Trifle
Ready In: 1 hr 55 mins
Serves: 8
Ingredients
- 3 egg white substitute
- 1⁄2 cup granulated sugar
- 1⁄4 cup soymilk
- 2 teaspoons lemon juice
- 1 cup whole wheat pastry flour
- 1 teaspoon baking powder
- 1⁄4 teaspoon salt
Eggless custard
- 1⁄3 cup cornstarch
- 1⁄2 cup granulated sugar
- 2 cups soymilk
- 2 teaspoons vanilla extract
- 2 teaspoons lemon juice
- raspberry preserves, good quality
- 1⁄3 cup sweet sherry or 1⁄3 cup port wine
- 1 medium pear, cored and thinly sliced
- 1⁄4 cup almonds, sliced
Directions
- Preheat the oven to 350 degrees.
- Beat the egg white substitutes until stiff with an electric mixer.
- Fold in the sugar, milk, and lemon juice and beat again.
- Combine the flour, baking powder, and salt in a small mixing bowl.
- Sprinkle into the egg white mixture, a bit at a time, beating in each time with the mixer until velvety smooth.
- Pour into a lightly oiled, 9- by 13-inch baking pan.
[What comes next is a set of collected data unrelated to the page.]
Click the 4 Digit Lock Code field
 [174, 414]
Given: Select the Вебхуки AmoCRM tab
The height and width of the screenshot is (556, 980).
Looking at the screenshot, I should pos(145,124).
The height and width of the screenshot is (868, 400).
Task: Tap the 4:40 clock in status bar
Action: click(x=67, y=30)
- Bake for 25 minutes, or until the top is golden and a knife inserted into the center tests clean.
- This cake may be made well ahead of time; let it cool completely, then store in an airtight container or proceed with the remaining steps.
- For the custard, combine the cornstarch and sugar in a heavy saucepan.
- Pour in enough soy milk to dissolve them.
- Whisk in the remaining milk.
- Place over moderate heat and bring to a simmer, whisking almost continuously, so that the cornstarch does not lump on the bottom.
- Let the mixture simmer gently, whisking frequently, until thick.
- Remove from the heat. Stir in the vanilla and lemon juice. Let the custard cool to room temperature. Before assembling the trifle, cut the cake base into 4 to 6 sections, then carefully split the sections in half through the center so that they are half the thickness.
- Spread the bottom halves with the raspberry preserves , then cover with the tops.
- Cut the sandwiched cake into approximately 1- by 2-inch fingers.
- Assemble the trifle in a trifle dish or a IO-inch round, preferably clear-glass casserole dish at least 3 to 4 inches deep: half the cake fingers, sprinkled with half of the sherry or port, half of the custard, the pear s lices, the remaining cake fingers, the remaining sherry or port, the remaining custard.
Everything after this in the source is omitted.